Anton Bursch   (Apr 21, 2006 at 23:59 GMT)
I like it!!!

Adrian Tysoe   (Apr 22, 2006 at 00:48 GMT)
heh sounds like a good idea, I'm going to have to try it with the postFX compositors in our engine. Would certainly make it easy for me to figure whats going on if I can test the idea in Photoshop first :).

Rubes   (Apr 22, 2006 at 02:20 GMT)
Damn, that's one fantastic looking cockpit. Nice work.

Alex Resendes   (Apr 22, 2006 at 03:07 GMT)
The idea of using PS for testing out filters is a good one, but I think you should consider not using bloom. Bloom is way overdone these days. It has become the new lens flare for devs. The effect should be reserved for fantasy games and games with a "dreamy" feel (eg. Fable, PoP).

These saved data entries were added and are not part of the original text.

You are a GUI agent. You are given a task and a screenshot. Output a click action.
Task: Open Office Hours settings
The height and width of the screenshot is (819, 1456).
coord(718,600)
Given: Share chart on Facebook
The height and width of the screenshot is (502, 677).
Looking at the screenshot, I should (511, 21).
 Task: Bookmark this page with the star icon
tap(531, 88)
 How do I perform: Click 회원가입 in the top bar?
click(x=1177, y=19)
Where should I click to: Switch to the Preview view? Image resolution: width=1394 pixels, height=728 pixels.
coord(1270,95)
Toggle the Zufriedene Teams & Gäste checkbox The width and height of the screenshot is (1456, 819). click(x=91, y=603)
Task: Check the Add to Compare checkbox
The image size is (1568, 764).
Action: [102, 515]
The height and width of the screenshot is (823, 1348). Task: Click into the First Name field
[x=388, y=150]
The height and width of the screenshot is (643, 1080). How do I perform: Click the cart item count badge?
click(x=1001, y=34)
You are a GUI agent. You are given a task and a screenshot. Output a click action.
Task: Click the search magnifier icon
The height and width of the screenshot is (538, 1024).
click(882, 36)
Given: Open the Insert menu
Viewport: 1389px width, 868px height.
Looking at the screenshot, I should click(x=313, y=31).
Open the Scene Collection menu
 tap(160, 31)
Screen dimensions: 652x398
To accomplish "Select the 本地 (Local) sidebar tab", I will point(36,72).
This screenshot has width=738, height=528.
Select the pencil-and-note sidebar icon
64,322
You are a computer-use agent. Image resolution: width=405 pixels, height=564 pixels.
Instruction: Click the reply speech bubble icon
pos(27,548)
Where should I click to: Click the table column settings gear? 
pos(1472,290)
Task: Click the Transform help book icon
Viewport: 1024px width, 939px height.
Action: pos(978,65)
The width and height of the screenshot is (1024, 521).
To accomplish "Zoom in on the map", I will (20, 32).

Anthony Fullmer   (Apr 22, 2006 at 06:09 GMT)
haha, looks nice Phil - I am sure it will look even better in the engine.

Nauris Krauze   (Apr 22, 2006 at 09:18 GMT)
yay, Photoshop for teh win! ;)
err... yeah :)

Phil Carlisle   (Apr 22, 2006 at 09:57 GMT)
Alex: exactly.. which is why I'm going to over-use it as much as possible!! :)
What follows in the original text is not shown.